### Task instructions
A: Name the companies listed in the sentence of the passage on Yamagata's "Surveillance" series that begins "Given what Amazon".
B: Recast only the rows that follow the passage, from the start of those rows through the line containing "click(14, 312)", as a two-column CSV with the columns instruction and answer. Give one CSV line per row, and put each value in a single quoted field with its line breaks turned into spaces.

### Quoted passage
-*-*-

From Diane to Daido, Yamagata had explored two contrasting modes of expression, going from Diane (Arbus) to Daido (Moriyama). Perhaps, then, I should not have been as surprised as I was when he brought his third major series “Surveillance”, to show me. First of all, I would not have expected him to propose using low resolution digital images. In “Surveillance”, just published by Zen Foto, he has invited young women to place a trail camera in their apartments. While they are alone at home the trail camera shoots them automatically, releasing its silent shutter and invisible infra-red flash in their dark or dimly lit rooms. The women know that they are being photographed, but not when, and the photographer is not present until he takes the camera from the women at a later date and downloads the images back at his studio.
At first sight, there are some questions that naturally arise. This seems like a surreptitious form of photographing young women at unguarded moments at home, often in various stages of undress and undertaking all sorts of private activity. Is it akin to drilling a hole in a wall to take candid photographs in a womens’changing room or shower, or photographing up skirts from underneath a street grille? Such questions derive from the preconception of men seeking to gain a thrill from the sight of or even just the expectation and anticipation of innocent nakedness.
And yet, in “Surveillance” the women are all volunteers, no money has changed hands. The women place the camera where they choose and have agreed to publication of the results. Several also introduced Yamagata to their friends to be additional subjects of “Surveillance”.
By the way, one aspect of “Surveillance” that cannot be ignored lies in the title. We are all under surveillance, almost all of the time. Cameras observe us as we walk through the streets and in buildings. Our phones inform “big brother” of our location at all times. Our conversations are recorded and our images and videos. Our telephone microphones and cameras are “always on” at the discretion of the giant corporations which use our own data to manipulate our actions and form our wants. Given what Amazon, Google, Facebook and others are already doing, a trail camera in a woman’s apartment is a trivial additional intrusion to privacy. But I do not think that this is Yamagata’s main purpose in this work.
Yamagata has achieved an extreme detachment of the photographer’s influence on the scene, because he is not present in any real sense. The only way he could be less present would be to remove the camera altogether. In one sense, the removal of the photographer's presence makes the image as close to “reality” as possible.

-*-*-

### Listed entries
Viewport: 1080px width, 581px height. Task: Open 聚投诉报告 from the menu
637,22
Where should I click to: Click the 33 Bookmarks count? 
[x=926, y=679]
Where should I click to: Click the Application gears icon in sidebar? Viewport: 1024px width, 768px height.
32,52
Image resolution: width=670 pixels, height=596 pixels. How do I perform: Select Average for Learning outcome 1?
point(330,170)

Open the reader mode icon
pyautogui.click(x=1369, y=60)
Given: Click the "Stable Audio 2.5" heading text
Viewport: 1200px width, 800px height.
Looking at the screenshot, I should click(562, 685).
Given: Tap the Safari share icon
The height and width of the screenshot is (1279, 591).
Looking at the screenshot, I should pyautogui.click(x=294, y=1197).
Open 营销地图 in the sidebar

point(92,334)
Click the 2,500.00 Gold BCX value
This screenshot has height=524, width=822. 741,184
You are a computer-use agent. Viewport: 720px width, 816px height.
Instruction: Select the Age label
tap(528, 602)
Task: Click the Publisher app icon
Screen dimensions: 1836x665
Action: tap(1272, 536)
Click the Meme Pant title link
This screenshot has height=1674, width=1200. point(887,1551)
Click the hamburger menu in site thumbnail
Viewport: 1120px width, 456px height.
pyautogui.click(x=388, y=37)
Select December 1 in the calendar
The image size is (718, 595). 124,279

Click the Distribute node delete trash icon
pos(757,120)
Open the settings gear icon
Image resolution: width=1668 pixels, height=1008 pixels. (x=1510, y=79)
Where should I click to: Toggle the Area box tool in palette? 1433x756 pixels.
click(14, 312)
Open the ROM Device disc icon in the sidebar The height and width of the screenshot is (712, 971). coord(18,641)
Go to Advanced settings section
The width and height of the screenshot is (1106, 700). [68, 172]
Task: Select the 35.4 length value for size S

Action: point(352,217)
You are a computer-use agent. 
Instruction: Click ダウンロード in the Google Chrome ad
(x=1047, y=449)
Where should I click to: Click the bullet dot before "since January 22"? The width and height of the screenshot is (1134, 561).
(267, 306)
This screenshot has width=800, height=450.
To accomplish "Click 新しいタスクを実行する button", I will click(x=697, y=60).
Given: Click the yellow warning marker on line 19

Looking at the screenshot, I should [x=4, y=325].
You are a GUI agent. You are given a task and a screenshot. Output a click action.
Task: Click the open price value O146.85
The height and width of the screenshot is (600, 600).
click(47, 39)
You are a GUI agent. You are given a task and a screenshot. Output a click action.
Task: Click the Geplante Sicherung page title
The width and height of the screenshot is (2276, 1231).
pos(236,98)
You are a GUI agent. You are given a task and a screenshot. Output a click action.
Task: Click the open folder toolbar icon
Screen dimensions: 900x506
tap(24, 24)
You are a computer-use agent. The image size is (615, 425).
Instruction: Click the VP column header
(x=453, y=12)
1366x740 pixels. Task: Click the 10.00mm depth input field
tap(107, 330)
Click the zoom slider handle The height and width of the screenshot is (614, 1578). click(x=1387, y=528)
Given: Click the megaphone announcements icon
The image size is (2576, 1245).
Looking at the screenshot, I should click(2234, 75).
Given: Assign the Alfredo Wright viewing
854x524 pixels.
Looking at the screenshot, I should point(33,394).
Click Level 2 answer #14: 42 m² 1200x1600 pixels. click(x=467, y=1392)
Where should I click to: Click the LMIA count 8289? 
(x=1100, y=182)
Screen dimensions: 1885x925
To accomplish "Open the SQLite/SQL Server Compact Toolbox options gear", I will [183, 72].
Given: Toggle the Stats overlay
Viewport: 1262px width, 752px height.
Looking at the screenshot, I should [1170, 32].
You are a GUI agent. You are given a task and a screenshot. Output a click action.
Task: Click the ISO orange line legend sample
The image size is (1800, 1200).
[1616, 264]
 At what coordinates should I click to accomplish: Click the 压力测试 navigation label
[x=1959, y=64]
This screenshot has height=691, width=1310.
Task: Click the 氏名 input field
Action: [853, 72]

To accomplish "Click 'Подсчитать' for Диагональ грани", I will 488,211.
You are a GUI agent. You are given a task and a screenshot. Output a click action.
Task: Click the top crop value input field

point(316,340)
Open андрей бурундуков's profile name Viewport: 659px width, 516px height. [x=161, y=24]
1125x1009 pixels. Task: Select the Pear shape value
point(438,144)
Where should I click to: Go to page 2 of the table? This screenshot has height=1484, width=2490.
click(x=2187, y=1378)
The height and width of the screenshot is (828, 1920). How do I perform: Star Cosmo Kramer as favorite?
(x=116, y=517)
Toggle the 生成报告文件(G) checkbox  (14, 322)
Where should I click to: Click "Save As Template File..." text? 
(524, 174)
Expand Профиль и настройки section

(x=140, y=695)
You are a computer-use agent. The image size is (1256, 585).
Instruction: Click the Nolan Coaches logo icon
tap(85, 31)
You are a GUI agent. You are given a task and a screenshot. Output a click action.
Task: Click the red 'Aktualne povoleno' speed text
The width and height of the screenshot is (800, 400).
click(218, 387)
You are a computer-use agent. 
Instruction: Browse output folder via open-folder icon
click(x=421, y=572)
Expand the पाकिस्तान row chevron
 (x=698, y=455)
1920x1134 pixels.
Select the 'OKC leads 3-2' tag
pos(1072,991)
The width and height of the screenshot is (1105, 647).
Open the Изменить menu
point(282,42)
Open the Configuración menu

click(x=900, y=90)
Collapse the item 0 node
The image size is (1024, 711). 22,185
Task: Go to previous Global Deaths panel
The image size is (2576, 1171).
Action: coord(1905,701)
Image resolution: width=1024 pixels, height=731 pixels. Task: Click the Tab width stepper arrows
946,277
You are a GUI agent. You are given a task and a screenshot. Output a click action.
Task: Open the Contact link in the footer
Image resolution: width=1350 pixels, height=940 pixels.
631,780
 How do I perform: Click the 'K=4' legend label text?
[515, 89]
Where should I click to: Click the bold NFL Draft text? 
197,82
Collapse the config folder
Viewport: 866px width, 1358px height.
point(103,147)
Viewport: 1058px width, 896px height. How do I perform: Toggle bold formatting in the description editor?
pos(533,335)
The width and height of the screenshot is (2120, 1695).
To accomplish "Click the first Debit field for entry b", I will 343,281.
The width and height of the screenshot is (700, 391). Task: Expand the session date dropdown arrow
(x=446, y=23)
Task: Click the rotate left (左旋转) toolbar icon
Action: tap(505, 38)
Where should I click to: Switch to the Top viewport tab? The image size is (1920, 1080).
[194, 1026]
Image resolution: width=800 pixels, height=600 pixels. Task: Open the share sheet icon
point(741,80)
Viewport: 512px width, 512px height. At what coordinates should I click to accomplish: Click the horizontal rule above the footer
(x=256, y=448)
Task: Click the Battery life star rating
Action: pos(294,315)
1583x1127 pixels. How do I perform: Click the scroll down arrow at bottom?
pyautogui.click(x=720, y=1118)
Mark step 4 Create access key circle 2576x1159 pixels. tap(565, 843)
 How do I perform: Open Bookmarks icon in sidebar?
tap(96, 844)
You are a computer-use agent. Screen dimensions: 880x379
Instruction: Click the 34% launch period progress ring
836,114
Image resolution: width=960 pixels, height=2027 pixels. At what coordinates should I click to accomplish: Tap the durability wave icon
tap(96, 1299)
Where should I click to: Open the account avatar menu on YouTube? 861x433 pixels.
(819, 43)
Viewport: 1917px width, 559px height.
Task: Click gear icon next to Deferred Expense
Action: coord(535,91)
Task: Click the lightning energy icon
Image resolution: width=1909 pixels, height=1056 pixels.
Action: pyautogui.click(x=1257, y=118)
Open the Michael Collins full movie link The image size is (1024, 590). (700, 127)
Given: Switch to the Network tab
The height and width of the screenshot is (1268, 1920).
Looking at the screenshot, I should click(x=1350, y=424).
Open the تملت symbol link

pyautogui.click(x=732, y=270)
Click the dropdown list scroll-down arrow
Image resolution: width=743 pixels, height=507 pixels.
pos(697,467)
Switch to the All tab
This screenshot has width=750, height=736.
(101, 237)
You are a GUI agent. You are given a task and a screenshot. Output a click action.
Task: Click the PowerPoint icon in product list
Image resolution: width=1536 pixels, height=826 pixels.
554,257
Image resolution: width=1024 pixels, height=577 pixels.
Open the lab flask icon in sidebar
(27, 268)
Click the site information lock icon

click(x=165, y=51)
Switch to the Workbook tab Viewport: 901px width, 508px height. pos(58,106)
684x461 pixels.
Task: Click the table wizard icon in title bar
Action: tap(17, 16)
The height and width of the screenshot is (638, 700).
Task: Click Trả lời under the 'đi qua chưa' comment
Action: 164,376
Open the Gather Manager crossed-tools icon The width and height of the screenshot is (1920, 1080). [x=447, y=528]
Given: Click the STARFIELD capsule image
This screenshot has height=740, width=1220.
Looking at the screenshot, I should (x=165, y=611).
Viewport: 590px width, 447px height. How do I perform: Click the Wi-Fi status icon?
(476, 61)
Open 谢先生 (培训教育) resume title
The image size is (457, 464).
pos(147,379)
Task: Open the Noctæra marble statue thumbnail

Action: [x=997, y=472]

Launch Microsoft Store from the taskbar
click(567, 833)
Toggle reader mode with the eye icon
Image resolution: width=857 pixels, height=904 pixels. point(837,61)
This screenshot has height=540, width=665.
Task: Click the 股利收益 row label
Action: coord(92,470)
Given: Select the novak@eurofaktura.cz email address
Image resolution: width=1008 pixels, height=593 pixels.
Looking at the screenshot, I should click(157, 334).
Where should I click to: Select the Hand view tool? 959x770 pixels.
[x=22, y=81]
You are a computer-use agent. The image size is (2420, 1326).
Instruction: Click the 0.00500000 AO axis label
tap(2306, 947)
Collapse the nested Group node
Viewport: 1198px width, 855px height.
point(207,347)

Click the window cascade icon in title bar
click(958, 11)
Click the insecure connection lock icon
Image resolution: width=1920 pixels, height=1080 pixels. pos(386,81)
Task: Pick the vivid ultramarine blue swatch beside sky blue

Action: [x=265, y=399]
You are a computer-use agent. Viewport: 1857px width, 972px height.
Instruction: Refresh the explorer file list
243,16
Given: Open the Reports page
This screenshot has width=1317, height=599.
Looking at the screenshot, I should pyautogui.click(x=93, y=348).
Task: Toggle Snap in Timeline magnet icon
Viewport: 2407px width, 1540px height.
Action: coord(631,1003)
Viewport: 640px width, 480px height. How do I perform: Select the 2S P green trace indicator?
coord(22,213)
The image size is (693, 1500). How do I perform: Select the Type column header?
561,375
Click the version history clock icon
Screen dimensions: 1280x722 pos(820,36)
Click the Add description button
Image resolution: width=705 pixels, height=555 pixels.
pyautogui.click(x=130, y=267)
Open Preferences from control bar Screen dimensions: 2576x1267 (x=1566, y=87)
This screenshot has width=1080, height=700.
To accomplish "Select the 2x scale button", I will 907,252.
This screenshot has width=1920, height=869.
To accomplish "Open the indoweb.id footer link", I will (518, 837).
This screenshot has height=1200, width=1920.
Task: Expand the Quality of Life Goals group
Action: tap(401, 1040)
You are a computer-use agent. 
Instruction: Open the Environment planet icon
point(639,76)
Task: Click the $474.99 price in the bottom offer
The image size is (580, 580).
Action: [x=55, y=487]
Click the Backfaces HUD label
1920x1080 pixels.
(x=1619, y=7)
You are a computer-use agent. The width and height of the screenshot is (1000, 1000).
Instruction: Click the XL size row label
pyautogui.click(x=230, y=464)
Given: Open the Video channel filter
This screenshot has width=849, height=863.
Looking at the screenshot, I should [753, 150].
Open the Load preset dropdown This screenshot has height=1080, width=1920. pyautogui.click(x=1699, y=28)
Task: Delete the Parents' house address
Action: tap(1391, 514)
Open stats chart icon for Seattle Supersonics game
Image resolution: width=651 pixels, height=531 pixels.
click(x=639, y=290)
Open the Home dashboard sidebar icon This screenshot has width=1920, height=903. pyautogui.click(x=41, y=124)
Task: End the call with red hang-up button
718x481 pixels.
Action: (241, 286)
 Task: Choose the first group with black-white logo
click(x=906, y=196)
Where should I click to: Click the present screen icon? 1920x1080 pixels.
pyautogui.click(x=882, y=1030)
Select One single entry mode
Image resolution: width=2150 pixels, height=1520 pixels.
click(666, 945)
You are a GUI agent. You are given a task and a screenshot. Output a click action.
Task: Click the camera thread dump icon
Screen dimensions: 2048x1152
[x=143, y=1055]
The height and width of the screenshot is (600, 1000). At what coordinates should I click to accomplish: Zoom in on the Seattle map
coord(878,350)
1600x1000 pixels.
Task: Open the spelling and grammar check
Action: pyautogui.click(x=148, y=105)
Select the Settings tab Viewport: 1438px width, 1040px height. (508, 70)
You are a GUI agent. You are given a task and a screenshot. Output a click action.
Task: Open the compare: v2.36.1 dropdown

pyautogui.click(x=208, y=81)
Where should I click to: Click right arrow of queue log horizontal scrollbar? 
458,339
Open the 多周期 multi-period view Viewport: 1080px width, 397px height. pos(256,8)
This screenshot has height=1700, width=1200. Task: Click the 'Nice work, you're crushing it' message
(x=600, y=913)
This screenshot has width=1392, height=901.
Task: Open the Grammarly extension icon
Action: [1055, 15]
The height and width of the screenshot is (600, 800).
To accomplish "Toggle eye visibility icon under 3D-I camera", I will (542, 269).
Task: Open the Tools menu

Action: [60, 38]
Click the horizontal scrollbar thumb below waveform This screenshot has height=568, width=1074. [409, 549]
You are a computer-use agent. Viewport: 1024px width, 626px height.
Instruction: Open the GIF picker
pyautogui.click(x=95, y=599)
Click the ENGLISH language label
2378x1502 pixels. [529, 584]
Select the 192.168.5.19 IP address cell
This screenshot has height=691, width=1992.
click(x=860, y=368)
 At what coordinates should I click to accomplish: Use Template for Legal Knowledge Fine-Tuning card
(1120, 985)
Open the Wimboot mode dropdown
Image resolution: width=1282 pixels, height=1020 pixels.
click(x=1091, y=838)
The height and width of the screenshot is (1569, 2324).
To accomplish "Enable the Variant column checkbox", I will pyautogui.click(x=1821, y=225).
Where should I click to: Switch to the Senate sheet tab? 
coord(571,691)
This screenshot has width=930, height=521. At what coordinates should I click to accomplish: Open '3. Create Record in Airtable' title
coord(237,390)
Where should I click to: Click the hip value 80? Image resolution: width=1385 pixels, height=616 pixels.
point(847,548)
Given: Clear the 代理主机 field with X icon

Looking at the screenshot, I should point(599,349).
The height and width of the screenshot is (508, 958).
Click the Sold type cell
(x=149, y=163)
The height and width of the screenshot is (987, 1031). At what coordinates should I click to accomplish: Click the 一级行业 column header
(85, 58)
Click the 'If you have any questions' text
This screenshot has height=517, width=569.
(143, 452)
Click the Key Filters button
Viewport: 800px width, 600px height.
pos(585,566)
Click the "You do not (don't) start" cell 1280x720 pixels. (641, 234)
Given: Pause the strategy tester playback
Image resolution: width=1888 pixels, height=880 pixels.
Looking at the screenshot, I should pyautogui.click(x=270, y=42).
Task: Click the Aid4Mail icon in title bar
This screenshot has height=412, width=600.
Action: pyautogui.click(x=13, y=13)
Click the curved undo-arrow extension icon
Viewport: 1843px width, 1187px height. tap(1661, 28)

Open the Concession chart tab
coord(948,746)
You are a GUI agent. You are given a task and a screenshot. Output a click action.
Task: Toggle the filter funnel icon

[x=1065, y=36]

-*-*-

### Correct answers
A: Amazon, Google, Facebook

B:
instruction,answer
"Viewport: 1080px width, 581px height. Task: Open 聚投诉报告 from the menu","637,22"
"Where should I click to: Click the 33 Bookmarks count?","[x=926, y=679]"
"Where should I click to: Click the Application gears icon in sidebar? Viewport: 1024px width, 768px height.","32,52"
"Image resolution: width=670 pixels, height=596 pixels. How do I perform: Select Average for Learning outcome 1?","point(330,170)"
"Open the reader mode icon","pyautogui.click(x=1369, y=60)"
"Given: Click the ""Stable Audio 2.5"" heading text Viewport: 1200px width, 800px height.","Looking at the screenshot, I should click(562, 685)."
"Given: Tap the Safari share icon The height and width of the screenshot is (1279, 591).","Looking at the screenshot, I should pyautogui.click(x=294, y=1197)."
"Open 营销地图 in the sidebar","point(92,334)"
"Click the 2,500.00 Gold BCX value","This screenshot has height=524, width=822. 741,184"
"You are a computer-use agent. Viewport: 720px width, 816px height. Instruction: Select the Age label","tap(528, 602)"
"Task: Click the Publisher app icon Screen dimensions: 1836x665","Action: tap(1272, 536)"
"Click the Meme Pant title link","This screenshot has height=1674, width=1200. point(887,1551)"
"Click the hamburger menu in site thumbnail Viewport: 1120px width, 456px height.","pyautogui.click(x=388, y=37)"
"Select December 1 in the calendar","The image size is (718, 595). 124,279"
"Click the Distribute node delete trash icon","pos(757,120)"
"Open the settings gear icon","Image resolution: width=1668 pixels, height=1008 pixels. (x=1510, y=79)"
"Where should I click to: Toggle the Area box tool in palette? 1433x756 pixels.","click(14, 312)"